Он, Ведерников, был предназначен, он мог. Он это попробовал и ничего другого не хотел. Спортивные годы его проходили, пока он спал, жрал, ковылял, как курица, на вихляющих протезах, мыл культи. Если бы не Женечка Караваев, он бы сейчас летал над прыжковой ямой, с солнцем в животе. И вот именно за то, что спорт Ведерникова был настоящий, за то, что он с принужденной улыбкой едва соглашался признать аттракцион за тренировку, колясочники его сторонились, отводили глаза, не замечали протянутой руки. Добрый тренер Володя теперь частенько шушукался о чем-то с дядей Саней, припертым его покатой физической массой к стенке спортзала; судя по интонациям, ходившим высокими волнами, Володя убеждал, что ничего не выйдет, а распластанный дядя Саня протестовал. Ведерников ловил себя на том, что в этих заунывных спорах он на стороне Володи: действительно, хватит.
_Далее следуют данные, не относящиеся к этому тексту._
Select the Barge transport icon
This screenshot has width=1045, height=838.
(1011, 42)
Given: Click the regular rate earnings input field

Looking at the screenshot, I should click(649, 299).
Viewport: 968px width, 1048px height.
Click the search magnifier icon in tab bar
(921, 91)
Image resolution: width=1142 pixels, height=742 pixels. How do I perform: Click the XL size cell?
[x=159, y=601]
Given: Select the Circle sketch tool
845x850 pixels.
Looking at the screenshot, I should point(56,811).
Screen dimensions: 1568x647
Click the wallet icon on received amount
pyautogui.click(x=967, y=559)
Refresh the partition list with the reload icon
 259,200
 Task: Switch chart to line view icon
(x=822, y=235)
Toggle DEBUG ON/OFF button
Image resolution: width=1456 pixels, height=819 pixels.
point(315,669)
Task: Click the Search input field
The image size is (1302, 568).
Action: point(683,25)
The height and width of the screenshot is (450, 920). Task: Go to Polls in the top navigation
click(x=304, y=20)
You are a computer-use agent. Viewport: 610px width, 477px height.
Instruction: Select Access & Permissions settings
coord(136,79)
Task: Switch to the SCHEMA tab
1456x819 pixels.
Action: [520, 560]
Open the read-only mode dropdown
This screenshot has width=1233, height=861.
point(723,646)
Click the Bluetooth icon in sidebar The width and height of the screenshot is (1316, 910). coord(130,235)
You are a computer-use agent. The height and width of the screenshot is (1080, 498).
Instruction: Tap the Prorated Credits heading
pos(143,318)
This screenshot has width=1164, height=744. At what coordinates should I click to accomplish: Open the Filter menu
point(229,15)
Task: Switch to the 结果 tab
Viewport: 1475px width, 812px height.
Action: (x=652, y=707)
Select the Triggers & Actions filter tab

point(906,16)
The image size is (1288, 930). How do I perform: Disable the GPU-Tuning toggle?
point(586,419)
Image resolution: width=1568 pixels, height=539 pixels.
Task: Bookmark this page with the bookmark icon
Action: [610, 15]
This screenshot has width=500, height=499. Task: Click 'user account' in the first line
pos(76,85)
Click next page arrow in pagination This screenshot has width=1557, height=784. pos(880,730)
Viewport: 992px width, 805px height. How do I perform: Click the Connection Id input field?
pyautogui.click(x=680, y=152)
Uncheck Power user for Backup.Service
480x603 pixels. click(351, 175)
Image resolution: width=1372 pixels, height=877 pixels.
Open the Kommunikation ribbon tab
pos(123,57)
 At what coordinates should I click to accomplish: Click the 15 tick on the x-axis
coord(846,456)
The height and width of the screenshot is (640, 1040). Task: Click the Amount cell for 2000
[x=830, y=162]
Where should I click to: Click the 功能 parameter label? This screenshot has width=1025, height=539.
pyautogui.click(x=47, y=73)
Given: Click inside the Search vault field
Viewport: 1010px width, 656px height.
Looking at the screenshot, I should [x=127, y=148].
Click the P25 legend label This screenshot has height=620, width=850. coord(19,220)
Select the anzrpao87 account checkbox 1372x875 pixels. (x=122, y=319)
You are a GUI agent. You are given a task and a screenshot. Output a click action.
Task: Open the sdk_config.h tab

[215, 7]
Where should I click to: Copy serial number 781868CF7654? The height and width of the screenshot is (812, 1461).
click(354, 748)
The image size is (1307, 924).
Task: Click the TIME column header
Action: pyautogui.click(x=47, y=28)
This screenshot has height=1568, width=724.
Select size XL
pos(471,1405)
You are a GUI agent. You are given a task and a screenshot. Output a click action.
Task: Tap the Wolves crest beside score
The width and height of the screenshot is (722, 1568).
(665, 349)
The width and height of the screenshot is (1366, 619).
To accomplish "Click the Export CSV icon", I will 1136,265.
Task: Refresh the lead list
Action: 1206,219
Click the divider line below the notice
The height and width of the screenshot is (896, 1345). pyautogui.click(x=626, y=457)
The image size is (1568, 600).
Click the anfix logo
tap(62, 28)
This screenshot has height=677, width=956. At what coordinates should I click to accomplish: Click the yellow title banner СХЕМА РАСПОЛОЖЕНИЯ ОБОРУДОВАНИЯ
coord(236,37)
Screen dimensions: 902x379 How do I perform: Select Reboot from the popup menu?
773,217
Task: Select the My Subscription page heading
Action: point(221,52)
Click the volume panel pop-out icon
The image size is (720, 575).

Незаметно, мало-помалу, дядя Саня сделался в тягость. Раздражали его назидания, раздражал соленый плотский душок, проступавший сквозь все одеколоны и даже сквозь перегары похмелья, раздражал помятый «Москвич» с замшелыми внутренностями, норовивший закипеть и тогда испускавший едкий разбеленный дым, будто горящая свалка. Между прочим, в «Москвиче» время от времени обнаруживались разные странные предметы: то надтреснутая пудреница, то плюшевая собака с полуоторванным кожаным носом, то большой настольный калькулятор, на дисплее которого светилось бессмысленно сложное, с четверками и тройками в периоде, число. Ведерников давно уже догадывался, что дядя Саня больше не на тренерской работе, и однажды догадка подтвердилась. Направляясь на очередной сеанс массажа, Ведерников из окна «Мерседеса» увидел двух девчонок, прелестных, загорелых, в юбках не более наперстков: потряхивая блестящими локонами, посверкивая браслетками, девчонки ловили такси. Тотчас к панели пристал знакомый «Москвич», девчонки, поегозив у водительского окна, полезли, подбирая медовые ноги и леденцовые сумочки, на пассажирское сиденье — и тут над полосой загорелся зеленый, поток тронулся, и Ведерников еще успел увидеть, как дядя Саня, закусив папиросу, вписывается в разворот.
На другой день бывший тренер позвонил, но Ведерников спрятался от зудящего мобильника в туалет. Он отвернул на полную краны, пустил в ванну резкую струю, так что смеситель чуть не встал на дыбы. Вода бурлила, ворчала, рычала, Ведерников зажимал мокрыми ладонями уши — и все равно слышал перекличку телефонов, пронзительного мобильного и басовитого домашнего; через небольшое время к ним присоединилось курлыканье дверного звонка и глухие, кулаком и плашмя, удары в дверь. Так продолжалось несколько дней, и Ведерников, весь забрызганный, вытаращенный на запотевший флакон рыжего шампуня, чувствовал себя затравленным.
Дядя Саня сделался ненавистен — но однажды все кончилось. В дверь позвонили чужим, предельно кратким звонком, требовательная женщина из Мосэнерго пришла снимать показания счетчика, и, когда Ведерников ей отворил, на рябенький от грязи кафель лестничной площадки упала ярко-белая, с острым, как лезвие, сгибом, записка. «ДЕШЕВКА ТЫ ОЛЕГ», — значилось в записке вертикальными, будто из кольев, печатными буквами. Больше тренер не приходил.